“What you want?” he said. “I mean, what you really, really want?”
Richard cleared his throat again.
“We want to get –“
The man raised one long, thin finger, its nail curving like the claw of an animal, and Richard fell silent. Vicki turned her head towards him and saw his face had changed; it had sagged into a dumb, mannequin blankness. She felt a moment’s alarm but before she could say anything, the man spoke to her again.
“What do you want, lady?” he said, softly. “You wanting something bad. I can tell. You tell me.”
Vicki looked into his eyes. They weren’t black anymore, but a shifting sea-blue. As she opened her mouth to speak, they went the colour of the sugar cane leaves.
She felt the words rushing up inside her, coming up from nowhere, as if there were someone else inside her controlling her voice.
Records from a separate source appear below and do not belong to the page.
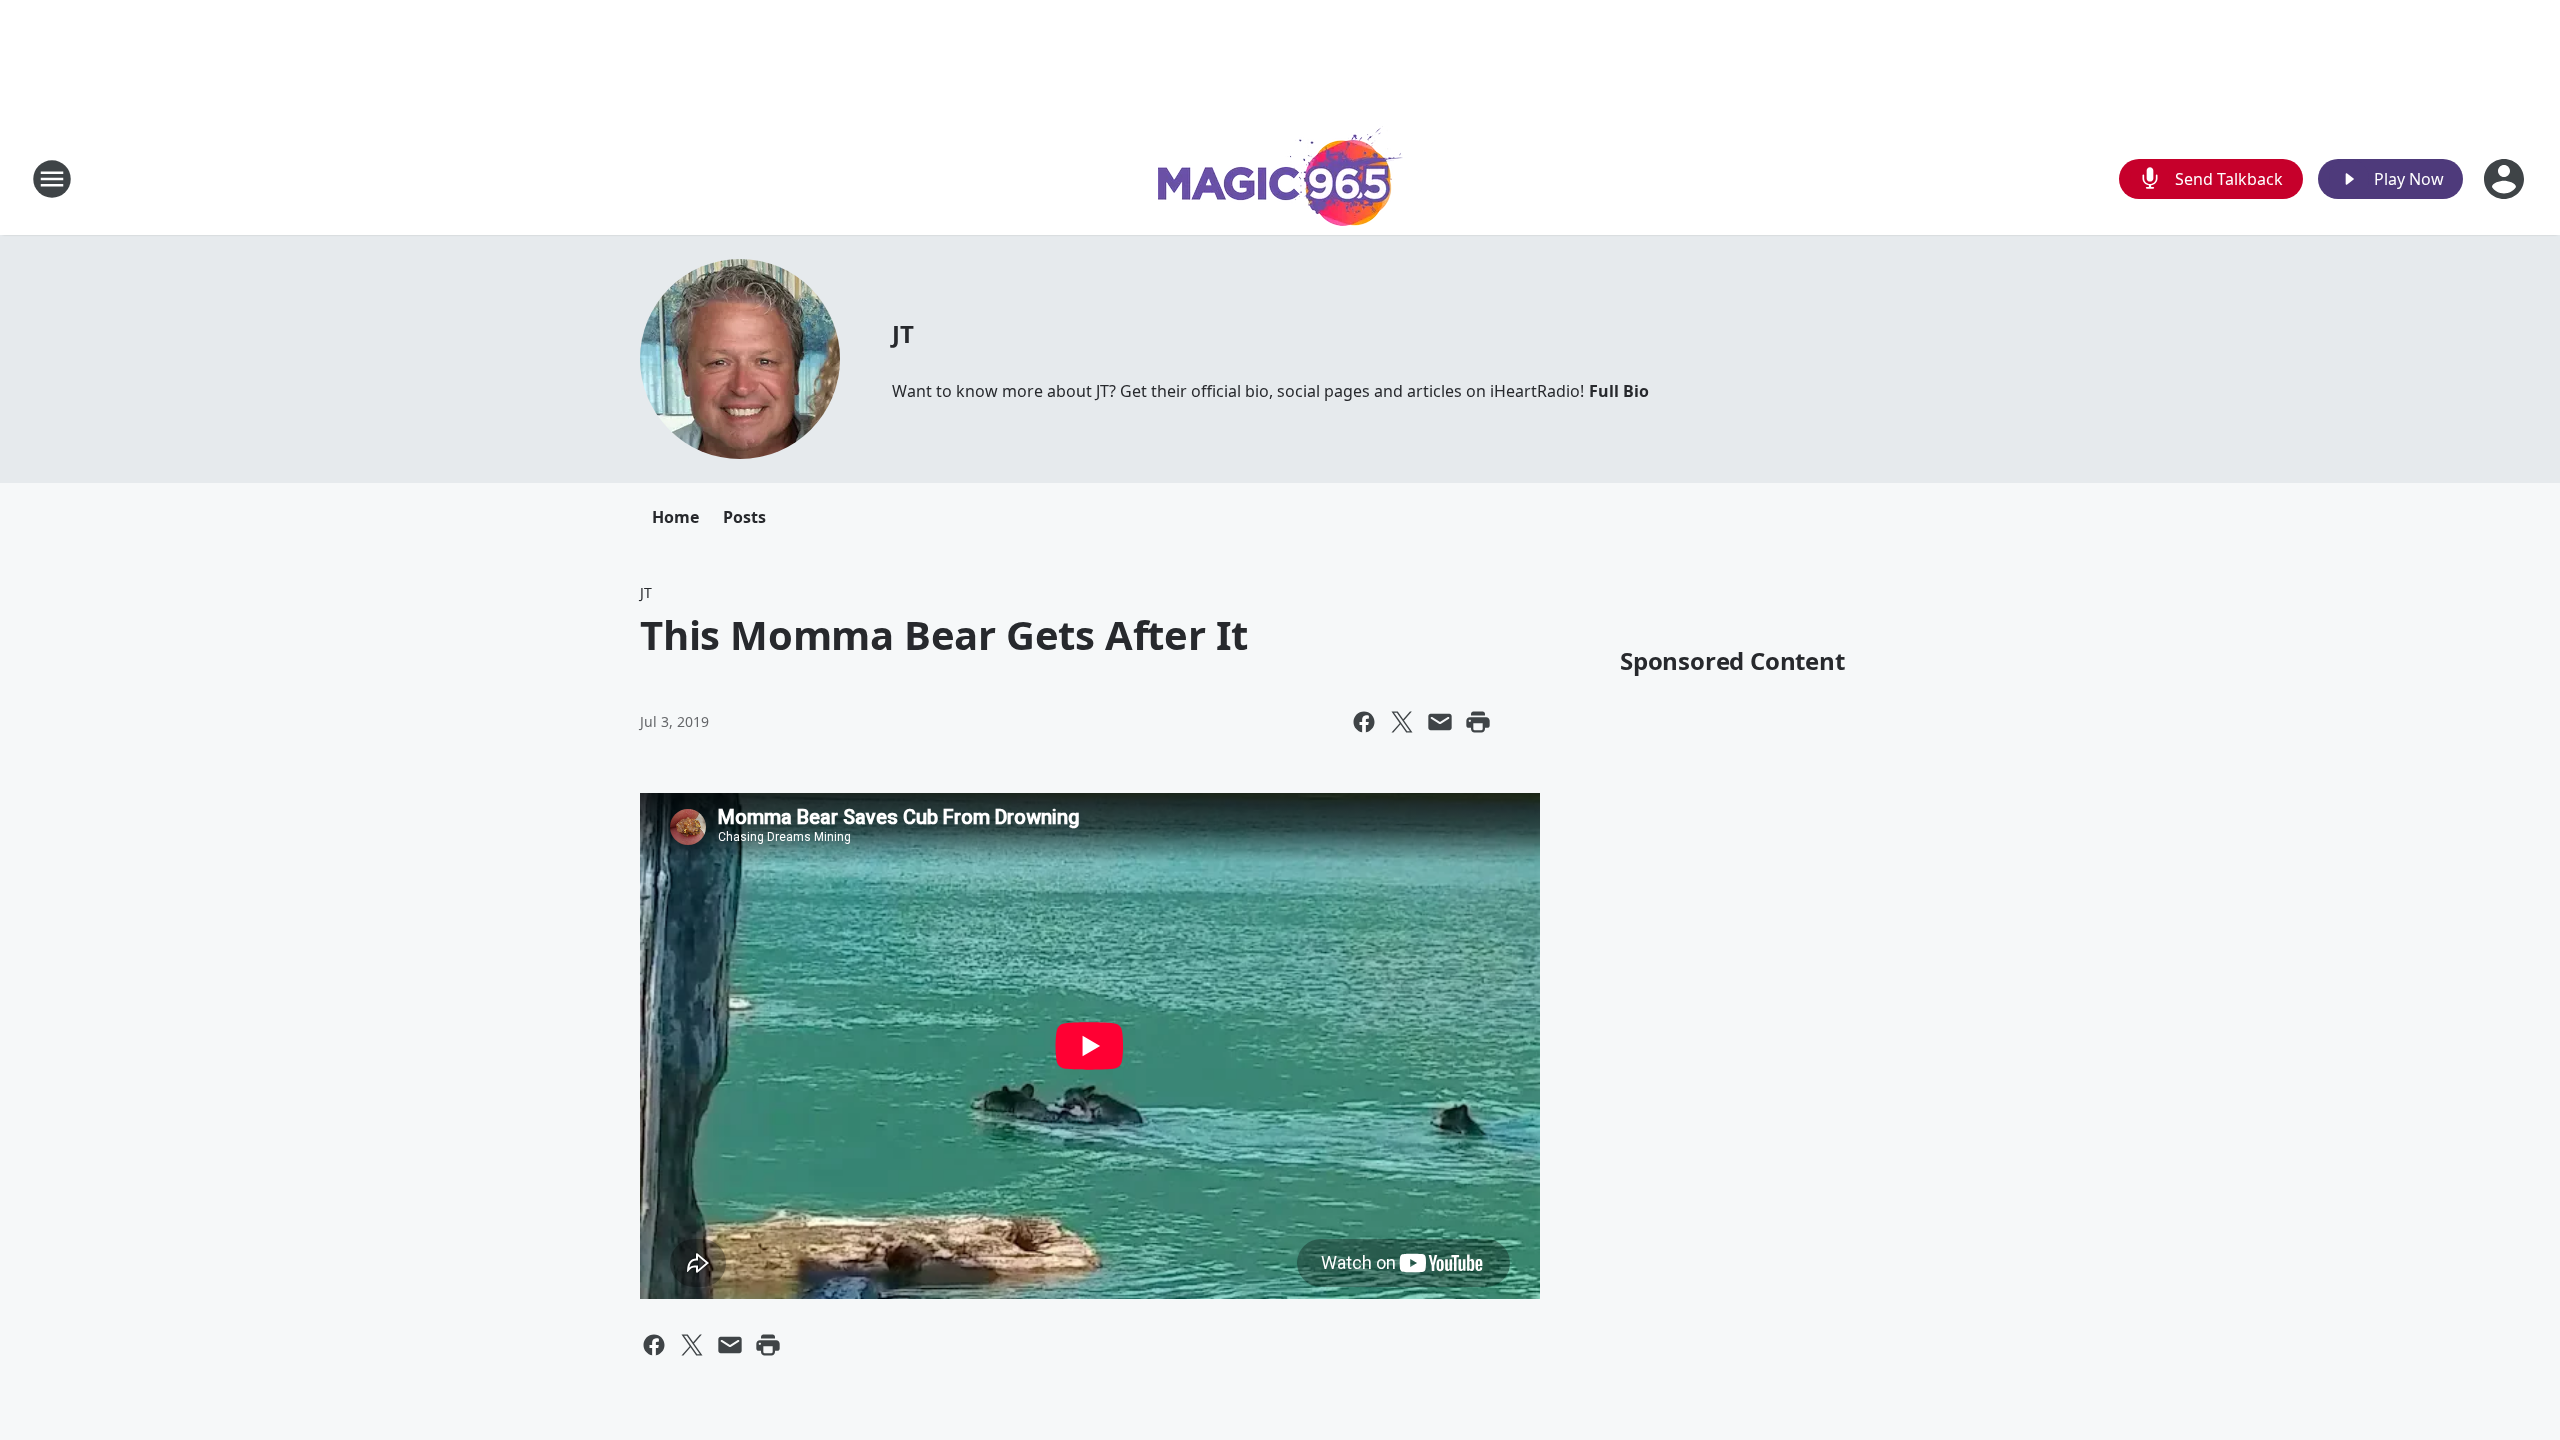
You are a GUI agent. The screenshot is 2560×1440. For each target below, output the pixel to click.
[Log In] (2506, 179)
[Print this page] (1478, 722)
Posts (744, 517)
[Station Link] (1280, 178)
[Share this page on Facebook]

“I want a baby,” she said.
The man lowered his pointing finger and she felt her ears pop, as if sound had come rushing back to fill a vacuum. She’d been mistaken about his eyes – they were as black as the tar found in sticky little lumps on the beach.
Richard looked at her incredulously. She felt heat come rushing into her face but she said it again.
“We want a baby.”
The man looked at her with his coal-nugget eyes and nodded.
“Obeah Man will help you.”
The chattel house was filled with thick, intense heat, and it was dark, the open window frames covered with cloth, the door shut tight. They sat on the dirt floor, facing the Obeah Man. Vicki flicked her eyes sideways, taking in the sagging sofa at the back of the room, the heap of old rags in the corner. There was a cage against the wall where a pair of white roosters rustled and flapped. Another movement caught her eye and she saw, shockingly, a monkey hunched in a dank corner. She caught the glint of dim daylight from a metal chain around its ankle that its long, prehensile fingers picked at. It saw her looking and drew its lips back from its teeth, chattering at her.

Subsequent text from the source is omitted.